To do:
Return exactly the lines from the one containing "Image resolution: width=724" through the last line of the records below, both included, and leave out any pictures.

Material for this exercise:
►
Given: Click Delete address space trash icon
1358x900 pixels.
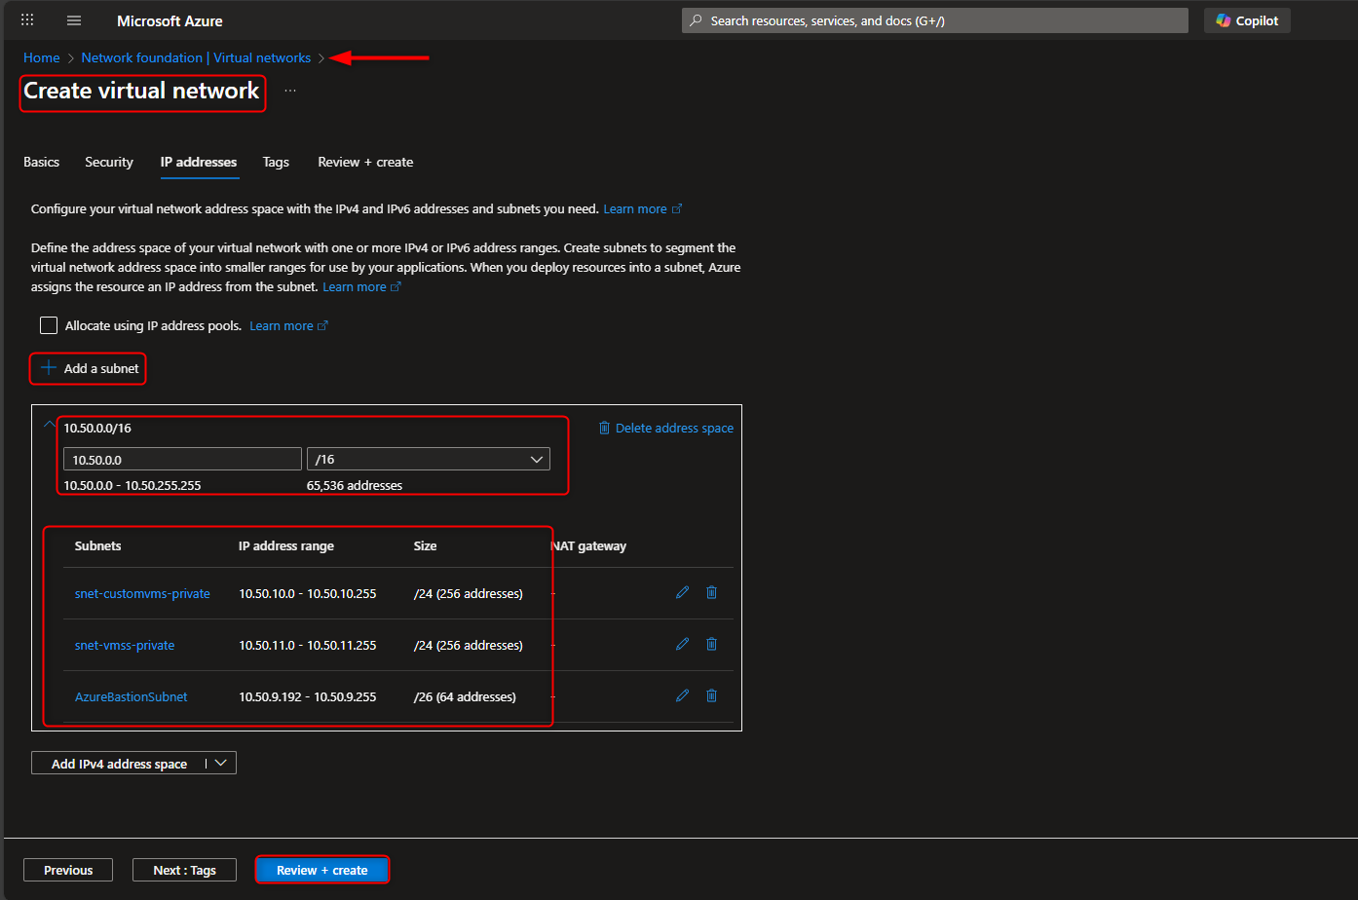Looking at the screenshot, I should 604,427.
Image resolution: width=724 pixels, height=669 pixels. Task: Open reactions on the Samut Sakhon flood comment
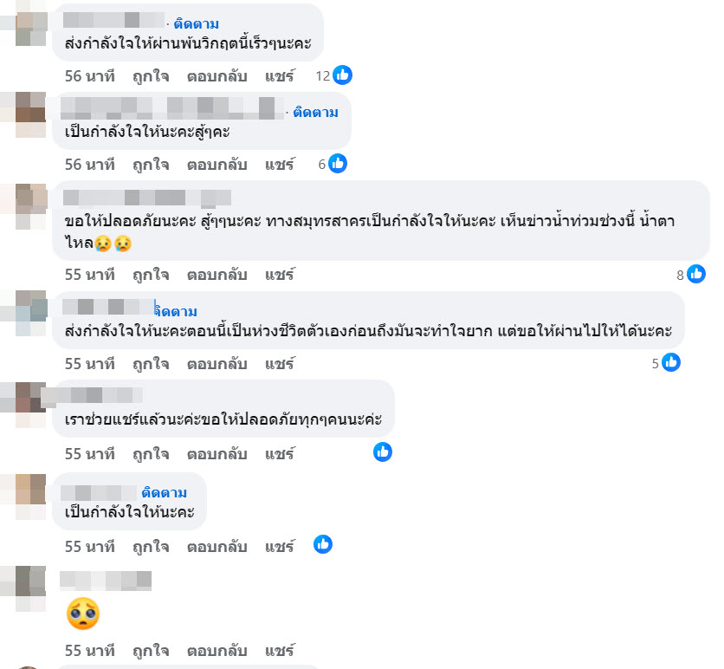tap(696, 275)
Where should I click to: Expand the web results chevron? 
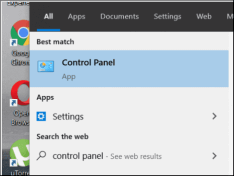point(215,156)
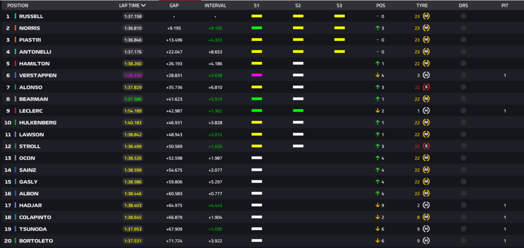Click Verstappen's hard tyre icon
524x248 pixels.
[x=426, y=75]
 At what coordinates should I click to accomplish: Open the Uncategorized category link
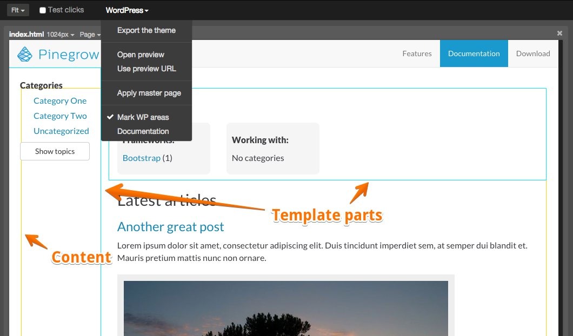click(61, 131)
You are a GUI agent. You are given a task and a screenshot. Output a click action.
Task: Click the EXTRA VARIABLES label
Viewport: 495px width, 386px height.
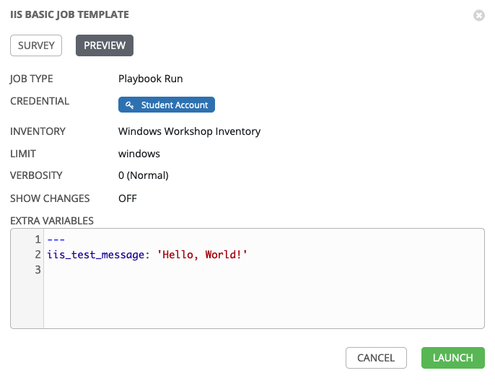pos(52,220)
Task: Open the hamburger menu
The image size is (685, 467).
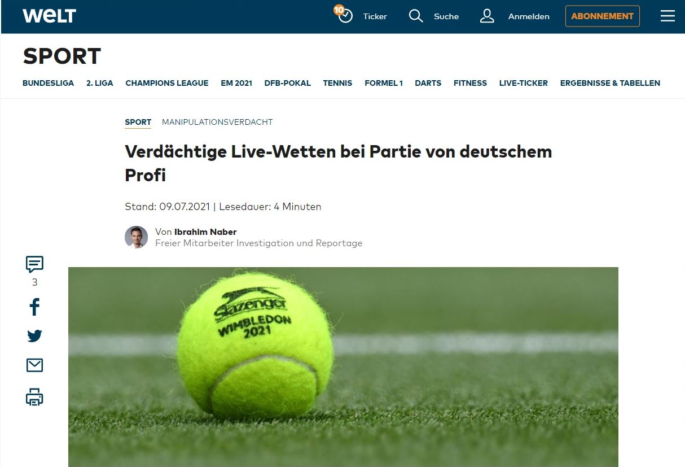Action: [668, 16]
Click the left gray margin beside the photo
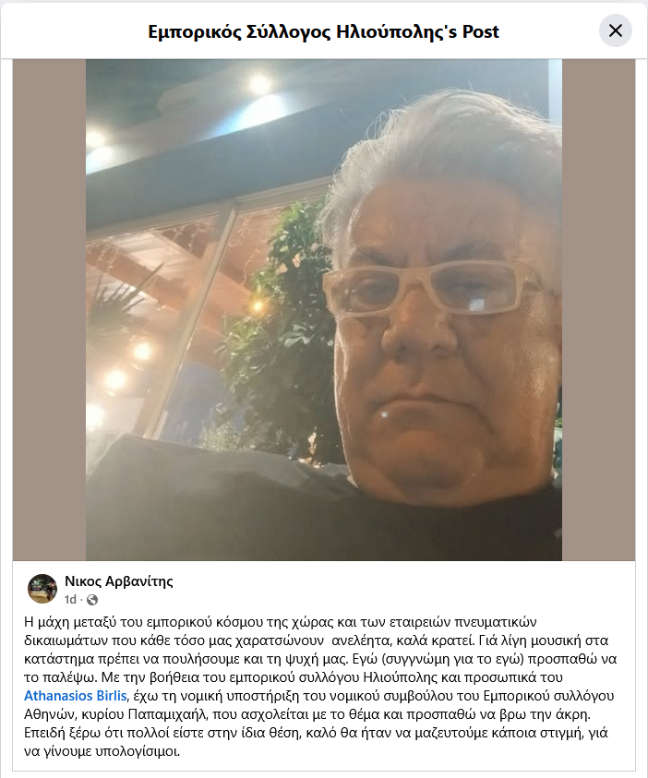 click(49, 309)
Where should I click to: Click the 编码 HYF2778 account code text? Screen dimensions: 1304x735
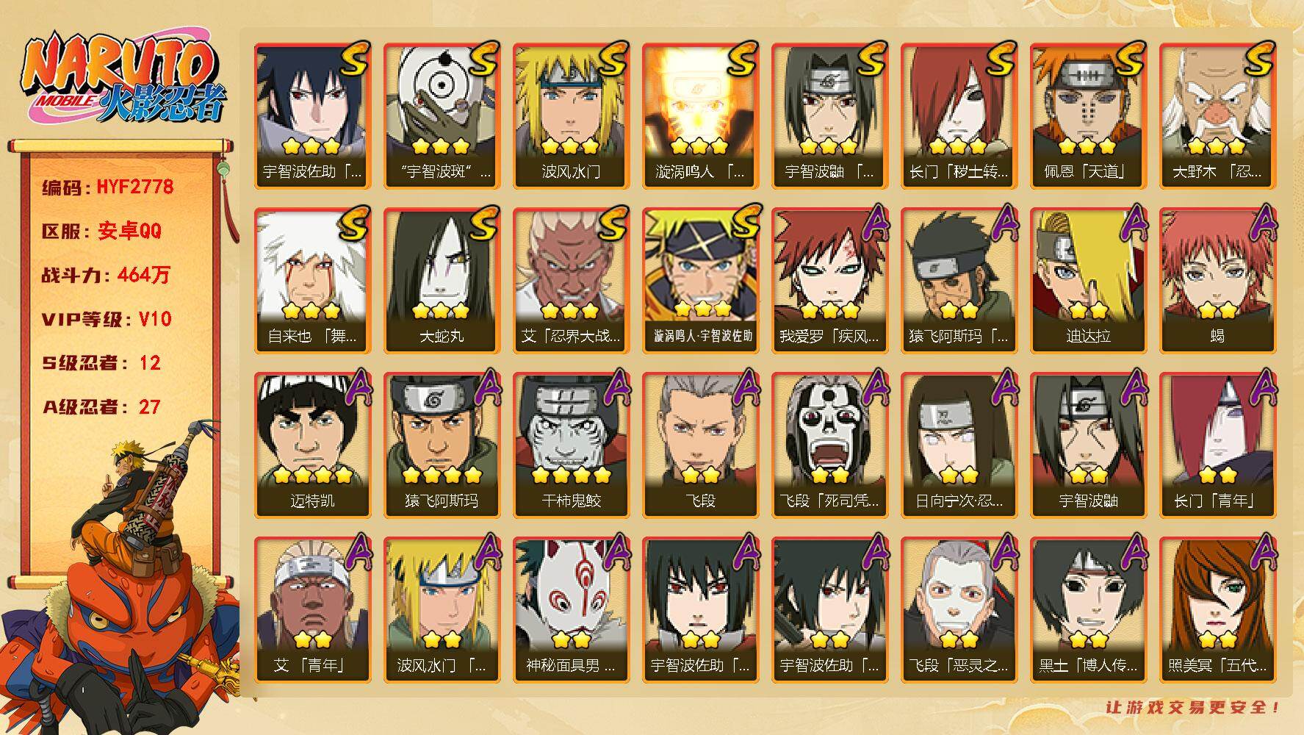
◄
Task solution:
Image resolution: width=724 pixels, height=669 pixels. Task: Open reactions on the Samut Sakhon flood comment
tap(696, 275)
Where should I click to: Expand the web results chevron? 
point(215,156)
Click Verstappen's hard tyre icon
524x248 pixels.
[x=426, y=75]
 At what coordinates should I click to accomplish: Open the Uncategorized category link
click(61, 131)
You are a GUI agent. You are given a task and a screenshot. Output a click action.
Task: Click the EXTRA VARIABLES label
Viewport: 495px width, 386px height.
pos(52,220)
Task: Open the hamburger menu
The image size is (685, 467).
Action: [668, 16]
Click the left gray margin beside the photo
 click(49, 309)
Where should I click to: Click the 编码 HYF2778 account code text? Screen dimensions: 1304x735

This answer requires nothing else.